Ранняя поэзия Маяковского бессолнечна. Мир для поэта исполнен «ночной жути», он «хмурый» и «декабрый», а если солнце изредка и появляется, то оно «жирное» и «рыжее», похожее на убийцу («Я и Наполеон»); город, озаренный его светом, кажется окровавленным.

Резко меняется тональность поэзии Маяковского после Октября. Солнце заливает страницы его стихов. Ходовой образ публицистики тех лет солнце новой жизни» – становится основой для метафор Маяковского. В поэме «150 000000 солнце – символ свободы и счастья; раньше его заслонял Вильсон, а теперь, после победы Ивана, уже ничто не может затмить его сиянья; герои «Мистерии-буфф» славят «солнечную коммуну»; в плакатах РОСТА Врангель изображается черной точкой-пятном на солнце революции. Образ разворачивается и дальше, приобретая новые смысловые оттенки, которые с большой глубиной проникновения в творческий процесс Маяковского показывает нам исследователь. Вот образ солнца – работяги и «чистильщика», выметающего весь мусор из нашей жизни. Он появляется в стихотворении «Необычайное приключение» и вновь возникает в заключительных строках стихотворения «Который из них?» («а издали, светла, нацелилась и шла к учреждению чистильщика солнца метла»), неожиданно и убедительно связывая эти два, казалось бы, далеких друг от друга стихотворения. А вот солнце – олицетворение вождя революции в поэме «Владимир Ильич Ленин» («Я себя под Лениным чищу»).

Образ, сопровождающий Маяковского всю жизнь, – океан-революция. Мы следим за его рождением, видим, как он пробивается в первых стихах поэта, выступая символом мечты о другой жизни, противопоставленной окружающей пошлости («я показал на блюде студня косые скулы океана»), как затем, освобожденный, вырывается на поверхность, олицетворяя собой мощь и всесокрушающую стихию революции («Мы разливом второго потопа перемоем миров города»), воплощается в сюжете «Мистерии-буфф» и затем, потеряв свою аллегорическую прямолинейность, проходит сквозь стихи «Нордерней», «Атлантический океан», поэмы «Владимир Ильич Ленин» и «Хорошо!».

Шаг за шагом прослеживая развитие того или иного образа-лейтмотива, З. Паперный показывает, как образ все более и более «нагружается» конкретными жизненными деталями, все непосредственнее и теснее связывается с реальностью, не теряя романтической приподнятости.

При этом всем ходом своего изложения, анализом различного материала – и образных ассоциаций поэта, и характеристик различных персонажей, «заселяющих» его стихи, – З. Паперный доказывает, что для Маяковского воспринять и измерить какое-нибудь явление – значит сопоставить его с революцией.

Формула «моя революция» определяет самое композицию книги, ее двухчастность, причем в первой части ударение, условно говоря, делается на первом слове этой формулы, а во второй – на втором, то есть первая часть посвящена развитию образа лирического героя, его движению в революции, а вторая – изменению образа самой революции, происходящего по мере творческого роста поэта.

Автор – и в этом еще одно существеннейшее достоинство книги – решительно опровергает догматические схемы, «выпрямляющие» путь и дооктябрьского и послеоктябрьского Маяковского.
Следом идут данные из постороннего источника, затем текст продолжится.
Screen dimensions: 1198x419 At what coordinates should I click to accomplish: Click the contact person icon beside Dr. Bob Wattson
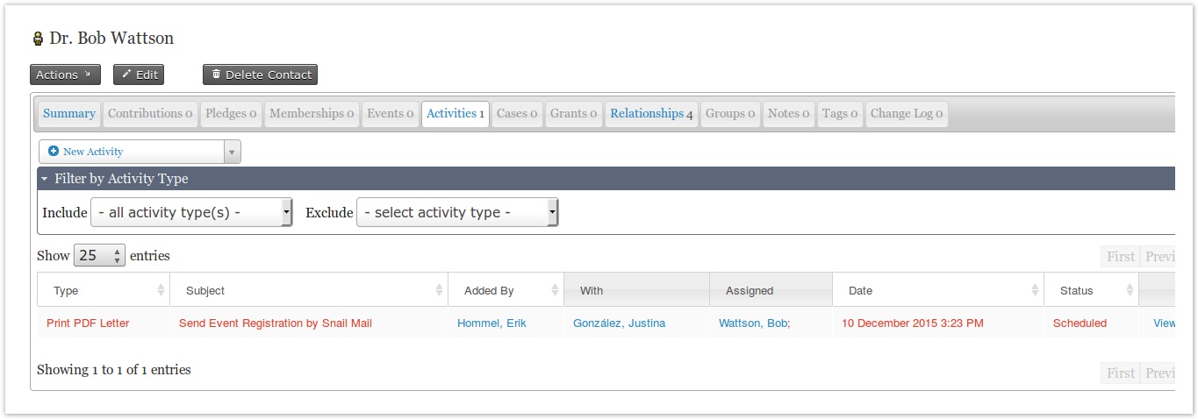click(38, 39)
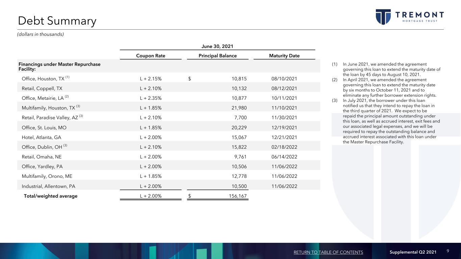Viewport: 461px width, 259px height.
Task: Click the Tremont Mortgage Trust wordmark
Action: click(419, 16)
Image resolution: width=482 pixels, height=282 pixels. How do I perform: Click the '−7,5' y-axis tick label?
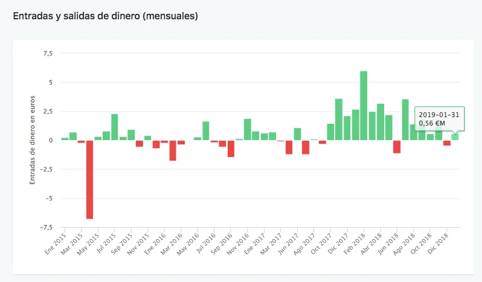click(47, 228)
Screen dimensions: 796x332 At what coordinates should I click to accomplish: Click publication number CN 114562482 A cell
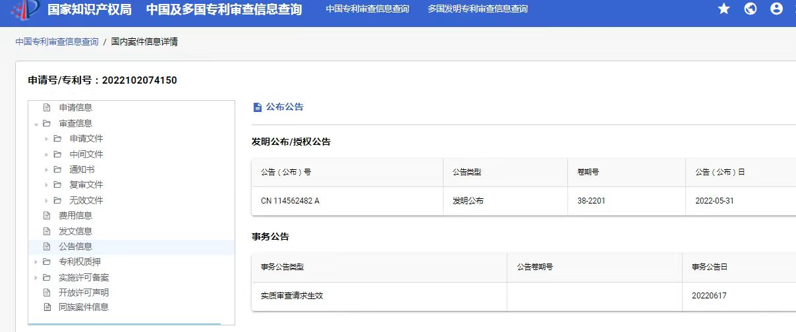[x=290, y=201]
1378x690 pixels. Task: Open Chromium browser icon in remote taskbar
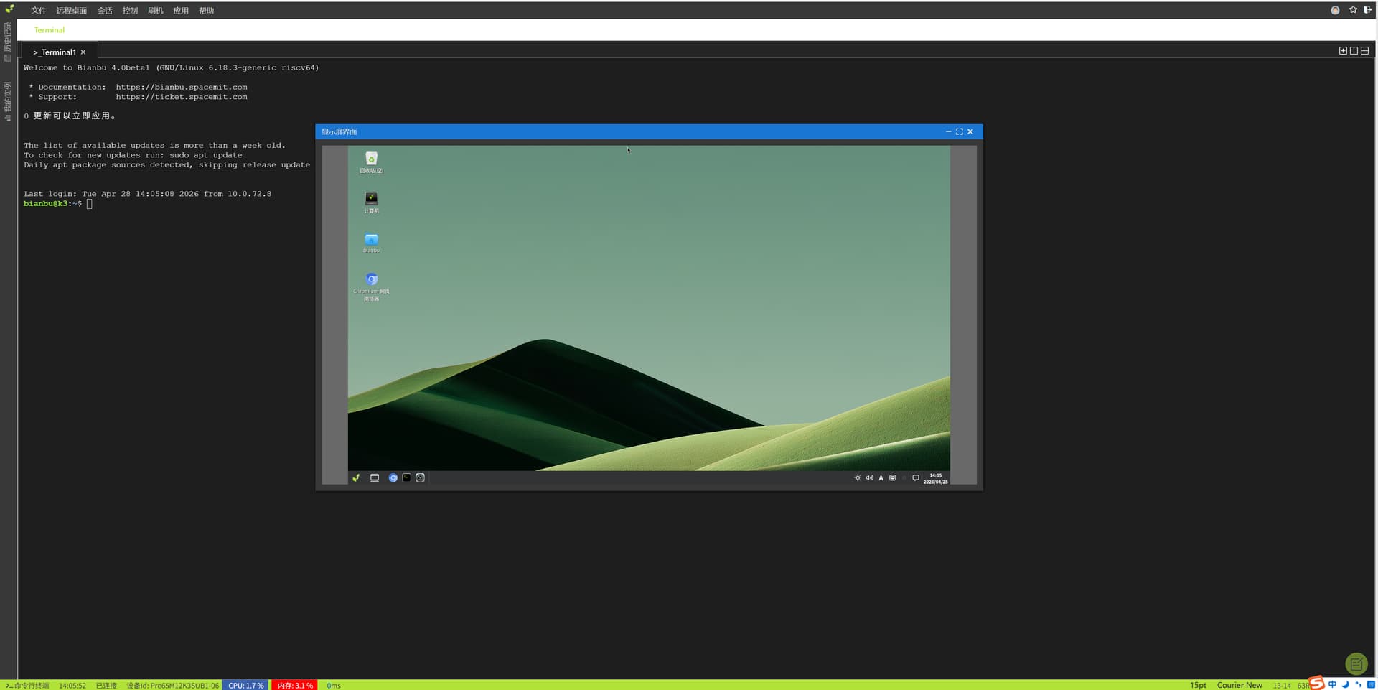pyautogui.click(x=393, y=478)
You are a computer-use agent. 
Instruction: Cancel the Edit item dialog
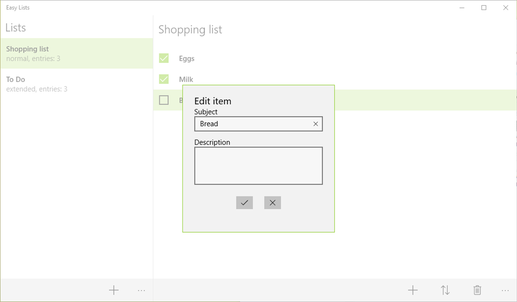[x=272, y=202]
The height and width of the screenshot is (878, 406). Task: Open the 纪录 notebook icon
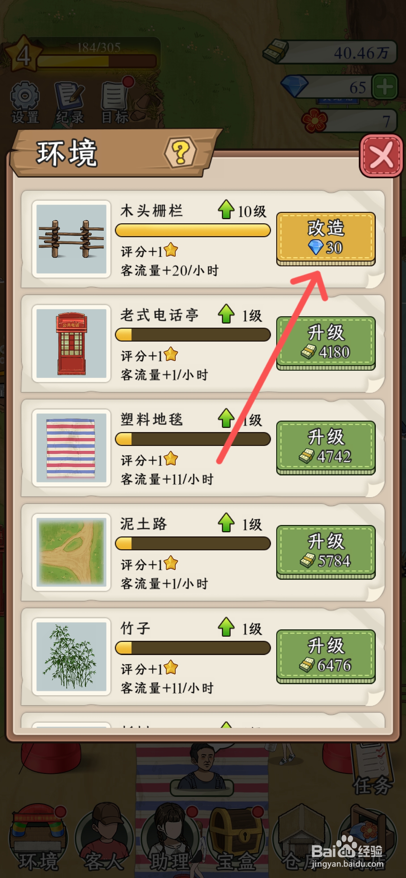(x=70, y=102)
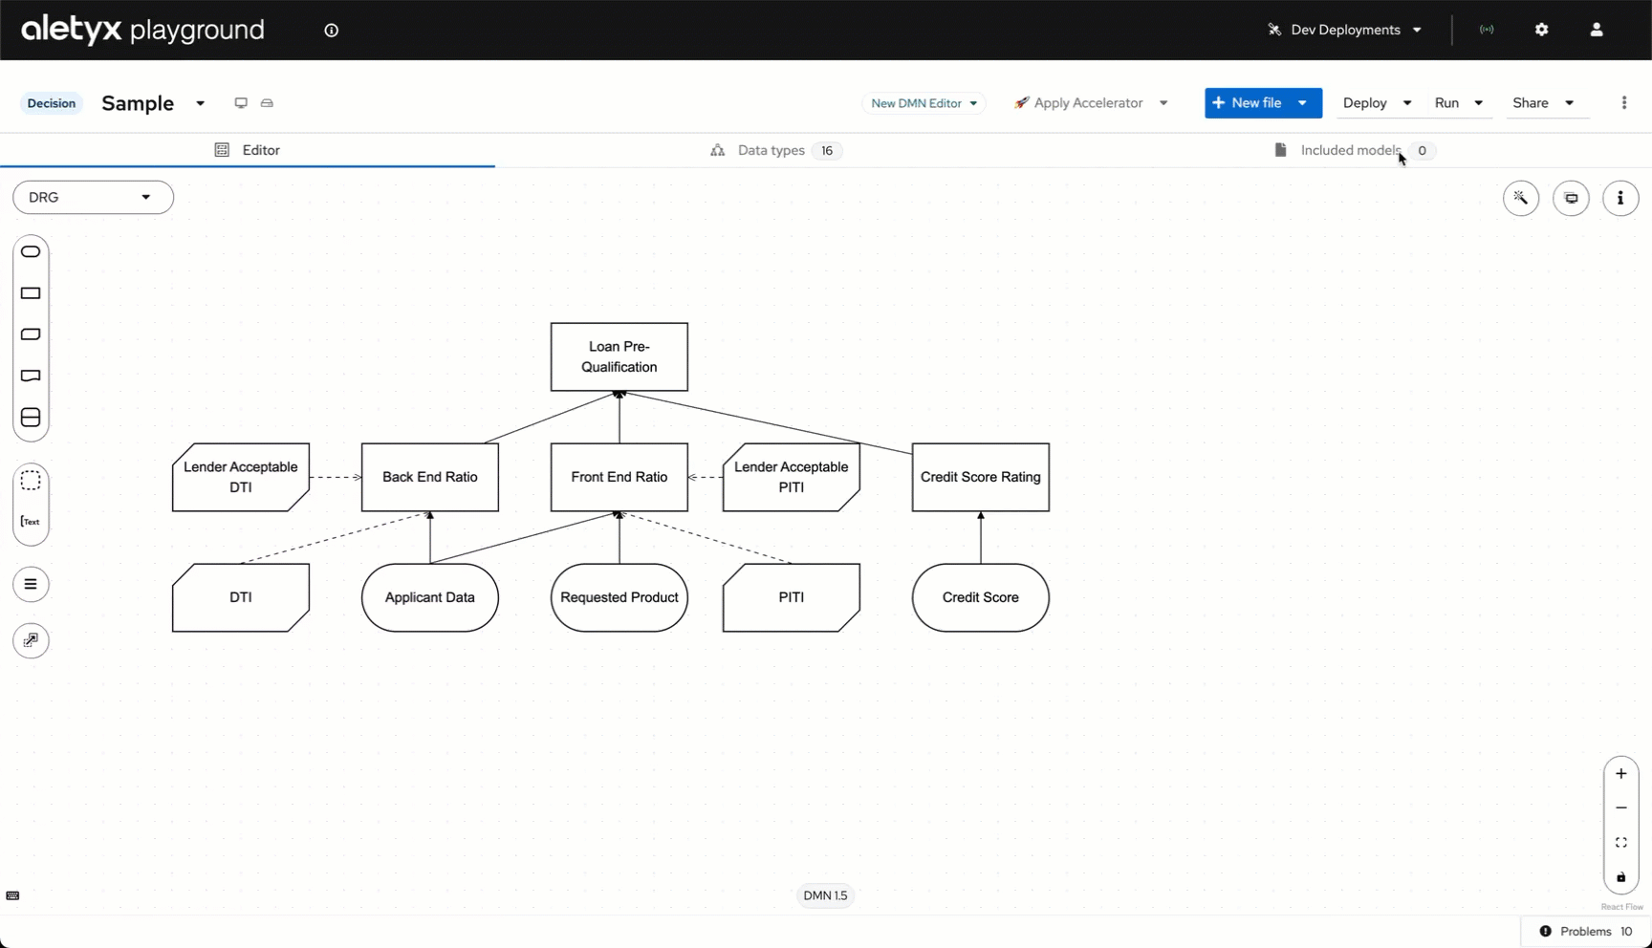Select the Decision Service palette tool
Screen dimensions: 1652x948
tap(31, 418)
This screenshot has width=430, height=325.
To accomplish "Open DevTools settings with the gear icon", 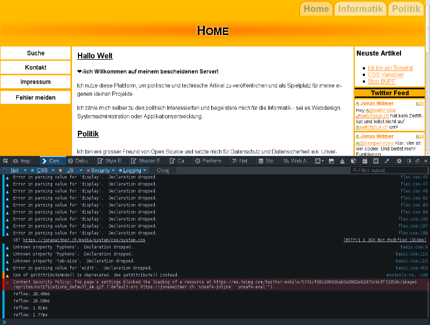I will pos(399,161).
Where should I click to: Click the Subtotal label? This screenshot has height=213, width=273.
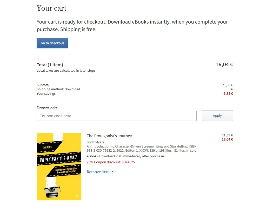pos(43,85)
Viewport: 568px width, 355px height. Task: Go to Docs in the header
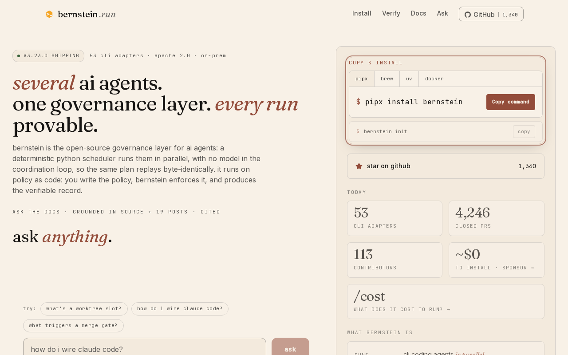tap(418, 13)
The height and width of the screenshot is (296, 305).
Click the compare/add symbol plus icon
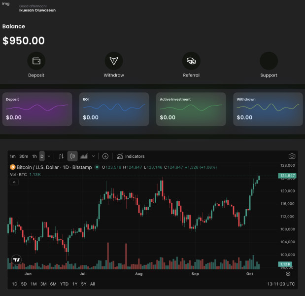(x=105, y=156)
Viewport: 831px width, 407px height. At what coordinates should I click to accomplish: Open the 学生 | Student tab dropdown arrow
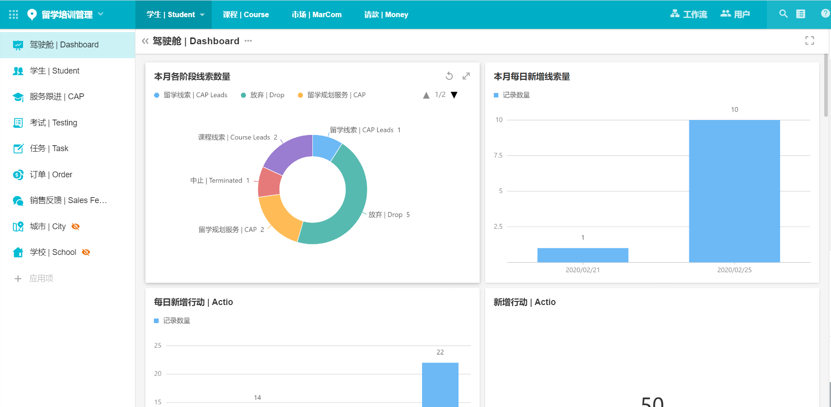click(x=202, y=15)
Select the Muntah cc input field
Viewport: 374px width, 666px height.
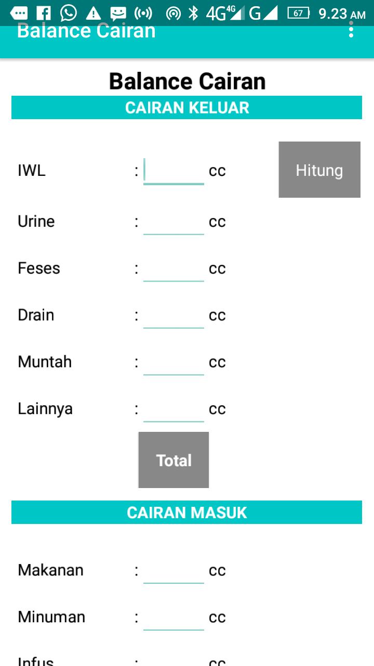tap(173, 362)
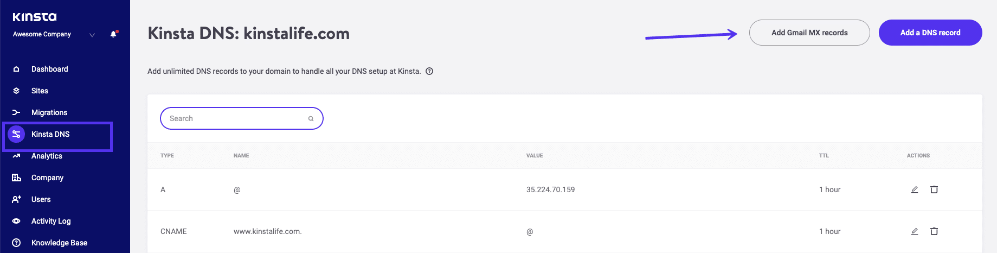View the Activity Log
This screenshot has height=253, width=997.
click(x=51, y=221)
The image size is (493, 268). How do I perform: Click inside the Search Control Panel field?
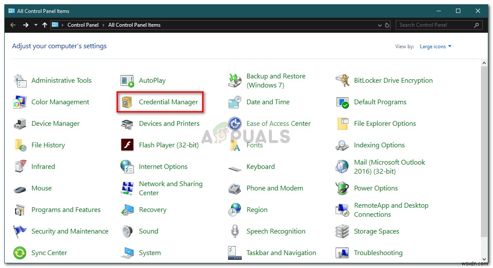[434, 25]
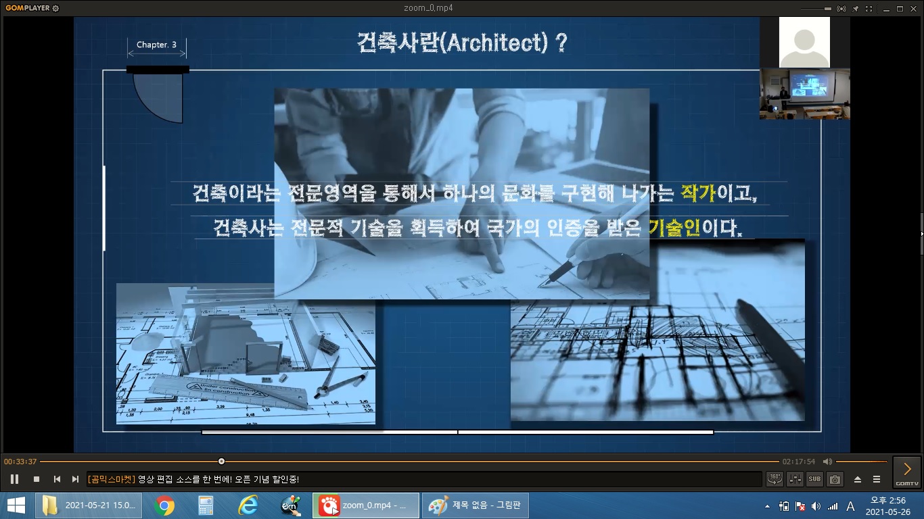Toggle the always-on-top pin icon

point(856,9)
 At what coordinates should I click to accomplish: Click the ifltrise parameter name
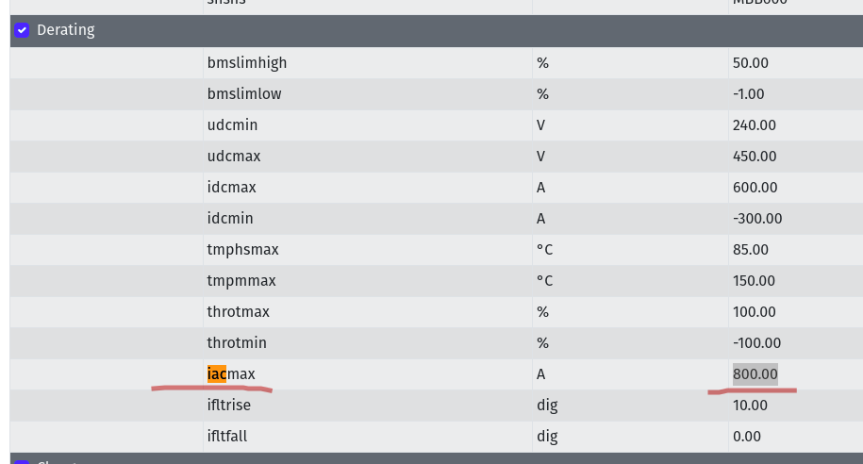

Так рассмотрение образной системы поэмы «Облако в штанах» раскрывает противоречивость и сложность темы революции в поэме. В главах о лирическом герое Маяковского 1917 – 1923 годов автор подробно останавливается не только на таких «бесспорных» вещах, как «Необычайное приключение», но и на остром и сложном прологе «IV Интернационал», к которому исследователи почти не обращались, и других произведениях этого периода. Это раскрыто и в анализе образной системы сложнейшей поэмы «Про это». З. Паперный прослеживает двуплановость ее образов и общее их движение: от «темы и личной и мелкой» – к призыву: «Чтоб вся на первый крик: – Товарищ! – оборачивалась земля», от «семейной норки», где «любовь заменяют штопкой носков», от трагического ощущения тесноты «комнатного футляра»- к «шуму мирозданья».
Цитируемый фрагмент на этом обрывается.